On my next trip to Bentonville, I’ll continue past the Pea Ridge Battlefield and White River to Lake Leatherwood, which offers camping and more than 20 miles of trail that some call a true downhill course. Further south, the locals favor the backcountry feel of the IMBA Epic at Buffalo River, which is also a destination for paddlers seeking Class III and IV whitewater and rock climbers who find the 400 routes at Horseshoe Canyon. Back in Fayetteville, the Kessler trails have hand-cut lines between boulders and over technical sandstone bluffs that some call typical Ozark trail. Whether the sandstone of Fayetteville or the loose chert of Bentonville, most of these trails drain well enough that they could even be ridden in rain if a rider was desperate.
Progressive continues to build in the Ozarks, while their craft spreads across the country, notably in Aspen, Col., where they have built trail for several summers and Birmingham, Ala., where you can find their Jeckyll and Hyde downhill runs for three miles down Coldwater Mountain. They’ve been busy finishing the lift-accessible lines at Detroit Mountain, Minn., and have contributed to the Duluth Traverse that Woody believes is the best example of a city dedicated to singletrack outside of Bentonville itself. This May, Progressive will be sending Aaron Rogers to Sylvan Hill in Wausau to shape Wisconsin’s premier urban bike park. By August, the CWOCC club will be ready to cut the ribbon on four gravity runs plus a perimeter loop, skills park and pump track.
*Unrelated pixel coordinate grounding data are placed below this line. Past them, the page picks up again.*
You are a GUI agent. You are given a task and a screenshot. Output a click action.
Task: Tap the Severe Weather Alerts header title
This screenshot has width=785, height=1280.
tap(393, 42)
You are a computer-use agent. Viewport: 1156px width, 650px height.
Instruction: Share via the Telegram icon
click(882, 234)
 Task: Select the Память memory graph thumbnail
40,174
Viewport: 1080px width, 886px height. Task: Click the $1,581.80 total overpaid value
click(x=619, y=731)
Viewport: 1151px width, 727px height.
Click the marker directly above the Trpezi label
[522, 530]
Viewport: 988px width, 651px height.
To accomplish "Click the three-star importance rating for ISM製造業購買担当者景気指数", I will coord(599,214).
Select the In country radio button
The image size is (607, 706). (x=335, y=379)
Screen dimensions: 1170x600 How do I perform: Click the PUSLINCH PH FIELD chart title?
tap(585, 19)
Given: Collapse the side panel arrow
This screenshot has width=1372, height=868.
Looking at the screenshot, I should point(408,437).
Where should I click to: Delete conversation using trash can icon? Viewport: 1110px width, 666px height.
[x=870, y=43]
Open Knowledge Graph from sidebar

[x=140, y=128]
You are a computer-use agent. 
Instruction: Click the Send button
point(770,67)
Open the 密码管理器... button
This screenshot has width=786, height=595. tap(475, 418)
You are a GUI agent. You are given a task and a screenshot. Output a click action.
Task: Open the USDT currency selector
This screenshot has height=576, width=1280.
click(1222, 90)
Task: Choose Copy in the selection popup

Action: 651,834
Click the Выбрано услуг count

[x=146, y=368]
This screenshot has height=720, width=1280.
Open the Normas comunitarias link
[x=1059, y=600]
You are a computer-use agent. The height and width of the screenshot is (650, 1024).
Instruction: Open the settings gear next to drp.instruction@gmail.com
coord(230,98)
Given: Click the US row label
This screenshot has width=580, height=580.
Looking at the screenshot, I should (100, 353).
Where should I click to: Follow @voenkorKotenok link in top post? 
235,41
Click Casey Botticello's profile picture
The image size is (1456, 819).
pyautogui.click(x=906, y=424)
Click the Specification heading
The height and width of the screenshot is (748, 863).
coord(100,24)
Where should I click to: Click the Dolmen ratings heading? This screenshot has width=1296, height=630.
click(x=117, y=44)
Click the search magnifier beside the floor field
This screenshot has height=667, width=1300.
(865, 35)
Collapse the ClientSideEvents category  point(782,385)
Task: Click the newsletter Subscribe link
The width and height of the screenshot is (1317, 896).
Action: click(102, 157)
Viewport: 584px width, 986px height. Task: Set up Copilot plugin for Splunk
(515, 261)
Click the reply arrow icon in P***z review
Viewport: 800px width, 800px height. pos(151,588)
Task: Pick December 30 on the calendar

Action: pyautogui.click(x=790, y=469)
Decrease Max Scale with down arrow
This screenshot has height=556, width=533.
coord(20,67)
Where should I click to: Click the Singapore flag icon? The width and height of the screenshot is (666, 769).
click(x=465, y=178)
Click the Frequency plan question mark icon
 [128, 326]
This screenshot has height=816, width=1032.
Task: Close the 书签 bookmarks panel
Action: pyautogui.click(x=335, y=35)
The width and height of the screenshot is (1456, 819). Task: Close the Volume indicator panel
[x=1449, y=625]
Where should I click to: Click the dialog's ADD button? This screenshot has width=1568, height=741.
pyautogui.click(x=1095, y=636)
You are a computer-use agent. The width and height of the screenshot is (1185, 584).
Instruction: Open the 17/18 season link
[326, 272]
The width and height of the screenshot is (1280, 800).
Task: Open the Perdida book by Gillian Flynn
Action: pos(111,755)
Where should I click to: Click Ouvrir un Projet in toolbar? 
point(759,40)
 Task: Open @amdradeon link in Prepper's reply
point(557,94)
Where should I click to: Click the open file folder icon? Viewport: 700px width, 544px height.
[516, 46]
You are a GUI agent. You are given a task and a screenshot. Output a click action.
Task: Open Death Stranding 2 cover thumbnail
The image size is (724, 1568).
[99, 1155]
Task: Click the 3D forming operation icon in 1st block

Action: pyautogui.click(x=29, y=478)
Arkansas is a magnetic spring break destination, but up north we are blessed with a blossoming collection of progressive singletrack ourselves.
Check out the skinny here:
This is the plan for Sylvan Hills that Aaron Rogers and Progressive Trail Designs will construct this summer in Wausau, set to open in August. Rogers is one of the shining trail-building stars with PTD, the company responsible for the Bentonville system.